# RECORDS PROVIDED
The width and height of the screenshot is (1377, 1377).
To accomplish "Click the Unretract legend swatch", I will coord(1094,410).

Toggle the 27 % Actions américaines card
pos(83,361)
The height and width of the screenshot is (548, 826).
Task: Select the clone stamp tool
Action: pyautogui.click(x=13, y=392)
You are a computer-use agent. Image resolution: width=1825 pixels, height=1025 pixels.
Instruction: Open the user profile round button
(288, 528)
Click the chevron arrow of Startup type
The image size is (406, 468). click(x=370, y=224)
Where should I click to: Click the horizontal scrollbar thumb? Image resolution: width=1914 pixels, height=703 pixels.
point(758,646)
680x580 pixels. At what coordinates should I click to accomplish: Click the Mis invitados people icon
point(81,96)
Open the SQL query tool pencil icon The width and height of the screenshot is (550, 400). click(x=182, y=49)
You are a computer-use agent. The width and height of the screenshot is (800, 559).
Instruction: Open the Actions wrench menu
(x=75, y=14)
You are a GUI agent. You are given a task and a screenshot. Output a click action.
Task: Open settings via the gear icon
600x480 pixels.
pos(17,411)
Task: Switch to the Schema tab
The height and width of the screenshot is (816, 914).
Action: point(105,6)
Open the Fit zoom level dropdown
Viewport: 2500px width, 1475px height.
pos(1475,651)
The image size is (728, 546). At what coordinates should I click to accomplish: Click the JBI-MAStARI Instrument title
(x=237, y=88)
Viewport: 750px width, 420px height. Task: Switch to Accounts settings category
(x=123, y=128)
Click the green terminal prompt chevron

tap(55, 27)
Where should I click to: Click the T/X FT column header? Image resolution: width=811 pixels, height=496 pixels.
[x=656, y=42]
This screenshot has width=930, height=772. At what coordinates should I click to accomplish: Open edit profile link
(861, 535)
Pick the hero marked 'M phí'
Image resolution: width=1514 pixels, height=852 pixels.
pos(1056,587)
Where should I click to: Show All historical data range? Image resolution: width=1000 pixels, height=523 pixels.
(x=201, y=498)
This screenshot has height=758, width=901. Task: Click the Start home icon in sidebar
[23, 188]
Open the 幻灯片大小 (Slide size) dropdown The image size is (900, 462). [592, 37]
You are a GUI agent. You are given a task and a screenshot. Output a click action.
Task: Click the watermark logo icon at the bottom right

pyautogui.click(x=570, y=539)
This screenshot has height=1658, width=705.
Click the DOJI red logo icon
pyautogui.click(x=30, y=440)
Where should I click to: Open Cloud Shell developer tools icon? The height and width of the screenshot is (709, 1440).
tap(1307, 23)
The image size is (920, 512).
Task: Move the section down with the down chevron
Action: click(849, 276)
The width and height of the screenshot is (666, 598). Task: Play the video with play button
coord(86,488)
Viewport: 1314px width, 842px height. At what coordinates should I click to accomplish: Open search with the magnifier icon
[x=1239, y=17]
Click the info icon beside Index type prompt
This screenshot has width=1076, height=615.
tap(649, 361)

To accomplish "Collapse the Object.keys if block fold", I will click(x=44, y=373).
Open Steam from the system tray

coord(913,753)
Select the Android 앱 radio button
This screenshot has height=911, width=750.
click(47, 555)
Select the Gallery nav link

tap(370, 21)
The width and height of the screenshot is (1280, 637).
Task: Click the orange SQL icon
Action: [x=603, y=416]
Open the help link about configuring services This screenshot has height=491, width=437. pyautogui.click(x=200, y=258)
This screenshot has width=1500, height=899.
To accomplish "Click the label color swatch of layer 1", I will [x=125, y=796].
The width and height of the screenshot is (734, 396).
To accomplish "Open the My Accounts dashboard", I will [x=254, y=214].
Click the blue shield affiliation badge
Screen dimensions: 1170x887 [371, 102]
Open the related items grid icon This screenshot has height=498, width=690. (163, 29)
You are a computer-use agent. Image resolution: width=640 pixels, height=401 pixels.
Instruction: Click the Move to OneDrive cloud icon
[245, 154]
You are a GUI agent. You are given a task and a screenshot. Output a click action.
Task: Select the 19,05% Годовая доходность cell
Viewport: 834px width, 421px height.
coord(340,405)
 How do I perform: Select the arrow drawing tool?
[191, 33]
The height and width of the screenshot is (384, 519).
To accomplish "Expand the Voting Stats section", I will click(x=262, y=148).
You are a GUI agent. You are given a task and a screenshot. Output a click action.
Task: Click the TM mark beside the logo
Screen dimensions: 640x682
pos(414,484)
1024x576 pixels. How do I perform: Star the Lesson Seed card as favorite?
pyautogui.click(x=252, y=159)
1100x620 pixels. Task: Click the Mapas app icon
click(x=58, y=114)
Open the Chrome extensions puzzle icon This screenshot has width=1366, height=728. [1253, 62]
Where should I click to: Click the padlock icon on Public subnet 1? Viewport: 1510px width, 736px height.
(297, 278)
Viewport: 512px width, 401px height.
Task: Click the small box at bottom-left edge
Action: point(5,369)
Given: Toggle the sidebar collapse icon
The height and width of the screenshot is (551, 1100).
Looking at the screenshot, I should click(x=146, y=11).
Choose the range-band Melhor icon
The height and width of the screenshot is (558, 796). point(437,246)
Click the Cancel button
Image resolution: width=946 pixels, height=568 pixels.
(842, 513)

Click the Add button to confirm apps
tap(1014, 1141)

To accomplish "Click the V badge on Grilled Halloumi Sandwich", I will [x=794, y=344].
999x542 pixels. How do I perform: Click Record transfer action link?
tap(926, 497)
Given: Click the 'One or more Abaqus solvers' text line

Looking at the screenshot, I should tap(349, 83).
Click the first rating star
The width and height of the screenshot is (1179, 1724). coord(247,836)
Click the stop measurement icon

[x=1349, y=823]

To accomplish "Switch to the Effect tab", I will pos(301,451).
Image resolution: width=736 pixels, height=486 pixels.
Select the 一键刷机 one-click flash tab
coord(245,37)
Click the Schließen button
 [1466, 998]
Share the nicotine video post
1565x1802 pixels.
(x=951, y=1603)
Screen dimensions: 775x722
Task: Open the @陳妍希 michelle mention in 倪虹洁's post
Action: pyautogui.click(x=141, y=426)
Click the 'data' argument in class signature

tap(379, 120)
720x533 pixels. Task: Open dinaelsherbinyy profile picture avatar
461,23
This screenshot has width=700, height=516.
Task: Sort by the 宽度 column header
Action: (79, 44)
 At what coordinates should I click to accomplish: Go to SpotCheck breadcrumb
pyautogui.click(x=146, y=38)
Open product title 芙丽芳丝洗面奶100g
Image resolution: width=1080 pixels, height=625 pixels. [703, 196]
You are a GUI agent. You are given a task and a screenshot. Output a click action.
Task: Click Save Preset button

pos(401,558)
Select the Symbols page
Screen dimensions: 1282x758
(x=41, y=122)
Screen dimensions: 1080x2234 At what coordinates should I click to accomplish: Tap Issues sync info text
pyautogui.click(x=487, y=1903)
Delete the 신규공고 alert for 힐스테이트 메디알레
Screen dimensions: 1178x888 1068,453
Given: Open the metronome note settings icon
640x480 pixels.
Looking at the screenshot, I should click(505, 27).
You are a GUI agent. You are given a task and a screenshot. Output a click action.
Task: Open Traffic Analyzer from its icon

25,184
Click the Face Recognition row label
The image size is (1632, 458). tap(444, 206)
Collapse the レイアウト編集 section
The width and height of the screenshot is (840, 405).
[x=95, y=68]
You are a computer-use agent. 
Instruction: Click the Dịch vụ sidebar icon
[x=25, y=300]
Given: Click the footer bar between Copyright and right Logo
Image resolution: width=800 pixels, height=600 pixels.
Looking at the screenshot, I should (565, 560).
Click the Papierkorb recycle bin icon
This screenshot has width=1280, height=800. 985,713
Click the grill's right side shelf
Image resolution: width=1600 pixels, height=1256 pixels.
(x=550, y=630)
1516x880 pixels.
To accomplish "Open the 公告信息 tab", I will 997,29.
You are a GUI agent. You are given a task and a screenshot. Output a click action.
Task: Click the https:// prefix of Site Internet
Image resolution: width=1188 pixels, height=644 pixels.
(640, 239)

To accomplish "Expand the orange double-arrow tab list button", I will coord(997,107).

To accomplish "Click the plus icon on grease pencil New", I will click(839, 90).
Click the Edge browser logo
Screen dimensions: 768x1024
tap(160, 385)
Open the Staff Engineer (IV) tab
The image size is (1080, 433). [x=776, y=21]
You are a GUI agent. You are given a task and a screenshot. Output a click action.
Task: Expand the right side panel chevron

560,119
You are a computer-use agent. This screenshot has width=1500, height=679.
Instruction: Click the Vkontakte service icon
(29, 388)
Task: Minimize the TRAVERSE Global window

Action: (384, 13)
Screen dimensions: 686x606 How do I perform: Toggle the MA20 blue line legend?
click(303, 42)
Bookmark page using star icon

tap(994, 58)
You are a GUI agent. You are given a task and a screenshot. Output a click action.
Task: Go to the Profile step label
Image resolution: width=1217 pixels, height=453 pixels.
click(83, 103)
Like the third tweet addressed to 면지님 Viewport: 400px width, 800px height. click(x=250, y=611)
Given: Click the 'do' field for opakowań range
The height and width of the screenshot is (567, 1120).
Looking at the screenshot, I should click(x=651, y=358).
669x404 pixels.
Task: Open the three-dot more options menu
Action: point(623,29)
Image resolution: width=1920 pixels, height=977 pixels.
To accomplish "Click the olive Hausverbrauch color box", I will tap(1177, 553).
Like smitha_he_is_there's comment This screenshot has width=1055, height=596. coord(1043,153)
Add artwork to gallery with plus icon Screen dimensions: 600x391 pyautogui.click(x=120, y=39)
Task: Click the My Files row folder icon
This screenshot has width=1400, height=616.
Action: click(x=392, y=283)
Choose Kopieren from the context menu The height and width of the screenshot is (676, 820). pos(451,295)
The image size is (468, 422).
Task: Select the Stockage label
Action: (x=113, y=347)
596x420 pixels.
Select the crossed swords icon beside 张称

# TASK TO CARRY OUT
Count up the lines of the data that include "computer". Reply with a number only.

# EXERCISE ANSWER
5